━━━━━ DOCUMENT PASSAGE

Yes, you can do recursion in a Nintex workflow

Posted on 8/27/2012


I was recently introduced to the Nintex Workflow 2010 product several months ago, and during construction of one of my workflows for a client, I found myself needing recursion.  Why, you ask?  Well, this problem always seems to surface whenever a hierarchy is involved, such as folders in a file system that have subfolders. In my case, I had a list in SharePoint that contained a template of tasks that were to occur in a certain order, and each task had a relationship to another task.  For example, “Set up utilities” must occur 30 days before from “Move in to my new house”.  What I knew ahead of time was only “Move-in Date”, and I wanted my workflow to basically walk through the hierarchy of related tasks and calculate dates for all of my tasks.

If I were coding this in a programming language, I’d just create a recursive method that called itself with the base date and passed that to all related tasks so they could do their calculations.  However, in order to hand this calculation procedure over to a client that had no coders on staff, Nintex Workflow was the chosen vehicle for delivery. When I first used Nintex, I didn’t easily spot a construct that would allow me to implement recursion. Sure, workflows can call other workflows, but the number of simultaneous executing workflows could get out of hand causing SharePoint to rain on that parade rather quickly.

━━━━━━━━━━

» GIVEN REQUEST 1
Render the entries as a JSON list of strings, one string per line and no blank lines, beginning at the line containing "Where should I click to: Uncheck" and continuing through the line containing "[x=449, y=452]".
The blog post above has no connection to the entries that come next.

━━━━━ RECORDS TO USE

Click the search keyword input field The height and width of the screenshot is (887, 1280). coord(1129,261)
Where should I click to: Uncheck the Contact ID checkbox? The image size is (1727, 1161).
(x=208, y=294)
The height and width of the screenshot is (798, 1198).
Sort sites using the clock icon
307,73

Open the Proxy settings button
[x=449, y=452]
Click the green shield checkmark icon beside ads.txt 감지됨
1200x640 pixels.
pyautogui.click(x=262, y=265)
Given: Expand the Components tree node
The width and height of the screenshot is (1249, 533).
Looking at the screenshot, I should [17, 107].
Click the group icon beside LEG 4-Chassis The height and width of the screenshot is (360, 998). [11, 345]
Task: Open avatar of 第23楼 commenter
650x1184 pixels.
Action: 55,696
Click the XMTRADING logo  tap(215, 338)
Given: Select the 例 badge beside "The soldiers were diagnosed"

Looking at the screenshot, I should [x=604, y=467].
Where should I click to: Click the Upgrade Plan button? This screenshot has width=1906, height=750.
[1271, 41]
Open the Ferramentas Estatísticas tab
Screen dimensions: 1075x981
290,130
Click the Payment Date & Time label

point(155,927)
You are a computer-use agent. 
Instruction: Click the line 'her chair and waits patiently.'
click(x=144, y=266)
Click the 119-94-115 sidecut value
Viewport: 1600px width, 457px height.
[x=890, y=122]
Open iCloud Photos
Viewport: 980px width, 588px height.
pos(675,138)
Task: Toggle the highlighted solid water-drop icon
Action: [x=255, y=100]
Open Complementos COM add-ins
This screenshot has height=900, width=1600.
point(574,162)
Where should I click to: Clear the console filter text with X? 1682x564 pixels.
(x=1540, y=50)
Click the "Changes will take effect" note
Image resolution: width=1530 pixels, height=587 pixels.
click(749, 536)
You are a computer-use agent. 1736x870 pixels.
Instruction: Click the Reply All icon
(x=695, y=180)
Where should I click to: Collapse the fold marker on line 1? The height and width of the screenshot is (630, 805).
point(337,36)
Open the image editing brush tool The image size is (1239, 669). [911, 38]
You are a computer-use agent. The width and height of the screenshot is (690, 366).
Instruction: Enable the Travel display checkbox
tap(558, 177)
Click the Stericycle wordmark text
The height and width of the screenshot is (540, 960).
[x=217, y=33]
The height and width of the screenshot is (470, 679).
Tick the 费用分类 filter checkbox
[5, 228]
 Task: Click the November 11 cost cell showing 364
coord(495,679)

━━━━━━━━━━

» GIVEN REQUEST 2
In the post about recursion in Nintex workflows, what was the only date the author knew ahead of time?

» EXPECTED ANSWER 1
[
  "Where should I click to: Uncheck the Contact ID checkbox? The image size is (1727, 1161).",
  "(x=208, y=294)",
  "The height and width of the screenshot is (798, 1198).",
  "Sort sites using the clock icon",
  "307,73",
  "Open the Proxy settings button",
  "[x=449, y=452]"
]

» EXPECTED ANSWER 2
The "Move-in Date."